Americans for Tax Reform (ATR) strongly urges lawmakers in the upper chamber to support and vote for this important resolution. Failure to use the CRA to rescind the arbitration rule would be a boon for trial lawyers, while conversely having negative impacts on America’s consumers.
In July ATR joined 26 other free-market, limited-government, and liberty-oriented groups in calling on Congressional lawmakers to use the power of the CRA to repeal the CFPB’s rule relating to arbitration agreements.

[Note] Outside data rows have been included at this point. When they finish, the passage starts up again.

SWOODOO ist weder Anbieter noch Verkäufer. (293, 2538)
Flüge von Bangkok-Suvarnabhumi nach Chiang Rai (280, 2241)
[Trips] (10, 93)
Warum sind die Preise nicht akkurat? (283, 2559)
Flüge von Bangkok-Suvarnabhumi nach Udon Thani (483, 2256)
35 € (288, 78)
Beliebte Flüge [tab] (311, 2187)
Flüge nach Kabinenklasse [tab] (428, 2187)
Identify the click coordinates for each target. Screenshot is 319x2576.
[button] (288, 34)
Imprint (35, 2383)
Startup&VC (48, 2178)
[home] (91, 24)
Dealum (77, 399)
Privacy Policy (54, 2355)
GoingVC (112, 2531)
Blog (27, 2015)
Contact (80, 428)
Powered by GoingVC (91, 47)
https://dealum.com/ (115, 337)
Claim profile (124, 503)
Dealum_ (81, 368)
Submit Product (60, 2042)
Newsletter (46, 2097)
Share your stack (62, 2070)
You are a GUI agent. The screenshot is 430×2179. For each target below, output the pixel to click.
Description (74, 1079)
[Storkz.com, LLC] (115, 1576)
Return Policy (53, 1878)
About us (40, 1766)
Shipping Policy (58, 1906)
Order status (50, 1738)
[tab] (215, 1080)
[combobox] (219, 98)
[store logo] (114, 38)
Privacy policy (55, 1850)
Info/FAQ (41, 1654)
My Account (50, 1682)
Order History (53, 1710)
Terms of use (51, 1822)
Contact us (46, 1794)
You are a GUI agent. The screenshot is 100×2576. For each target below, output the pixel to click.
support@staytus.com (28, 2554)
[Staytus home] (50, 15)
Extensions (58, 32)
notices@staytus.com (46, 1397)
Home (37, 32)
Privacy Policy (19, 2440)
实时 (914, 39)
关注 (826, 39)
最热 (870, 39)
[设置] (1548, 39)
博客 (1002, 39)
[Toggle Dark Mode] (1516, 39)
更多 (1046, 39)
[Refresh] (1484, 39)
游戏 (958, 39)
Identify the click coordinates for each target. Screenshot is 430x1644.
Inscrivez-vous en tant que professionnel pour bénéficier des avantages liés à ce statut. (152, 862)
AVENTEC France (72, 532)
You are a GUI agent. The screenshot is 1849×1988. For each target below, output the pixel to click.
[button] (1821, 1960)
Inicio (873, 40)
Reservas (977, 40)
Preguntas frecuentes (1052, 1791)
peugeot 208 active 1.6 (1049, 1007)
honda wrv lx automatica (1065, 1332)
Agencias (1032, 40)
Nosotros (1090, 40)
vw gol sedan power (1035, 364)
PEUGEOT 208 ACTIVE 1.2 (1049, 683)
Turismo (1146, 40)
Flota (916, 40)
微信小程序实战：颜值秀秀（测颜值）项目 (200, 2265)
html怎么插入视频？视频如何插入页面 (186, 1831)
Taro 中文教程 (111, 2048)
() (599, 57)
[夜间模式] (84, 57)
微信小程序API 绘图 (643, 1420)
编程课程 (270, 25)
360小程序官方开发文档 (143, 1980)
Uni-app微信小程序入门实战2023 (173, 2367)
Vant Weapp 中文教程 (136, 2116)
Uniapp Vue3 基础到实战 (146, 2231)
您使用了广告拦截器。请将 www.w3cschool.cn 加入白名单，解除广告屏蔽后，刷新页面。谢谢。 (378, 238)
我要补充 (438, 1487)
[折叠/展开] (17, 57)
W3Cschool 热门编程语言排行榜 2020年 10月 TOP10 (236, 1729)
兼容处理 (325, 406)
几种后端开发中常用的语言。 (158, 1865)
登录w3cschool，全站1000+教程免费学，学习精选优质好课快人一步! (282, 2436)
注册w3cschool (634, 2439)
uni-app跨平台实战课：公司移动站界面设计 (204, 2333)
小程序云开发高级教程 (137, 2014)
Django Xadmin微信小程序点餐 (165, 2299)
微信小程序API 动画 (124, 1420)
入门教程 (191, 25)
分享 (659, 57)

As outlined in the coalition letter, the CFPB’s arbitration rule doesn’t benefit American consumers and would flood courtrooms with class-action lawsuits putting more money in the pockets of trial lawyers. The rule would lead to a projected 6,000 class action lawsuits every five years.
The arbitration rule would also cost American consumers billions, as all of this work, money, and litigation would be wasted on an average payout of $2.00 per person, according to the CFPB’s own study. This is significantly lower than a payout from the arbitration process. Additionally, a mere 20 percent of class-action lawsuits are approved and among those the average wait time for a settlement is around 3 years, compared to the arbitration process wait time of only 6.9 months.
The House of Representatives in July passed their version of the CRA resolution rescinding the arbitration rule. Now lawmakers in the Senate should do the same by passing Senator Crapo’s S.J. Res. 47, rescinding this harmful and costly rule put forth by the CFPB.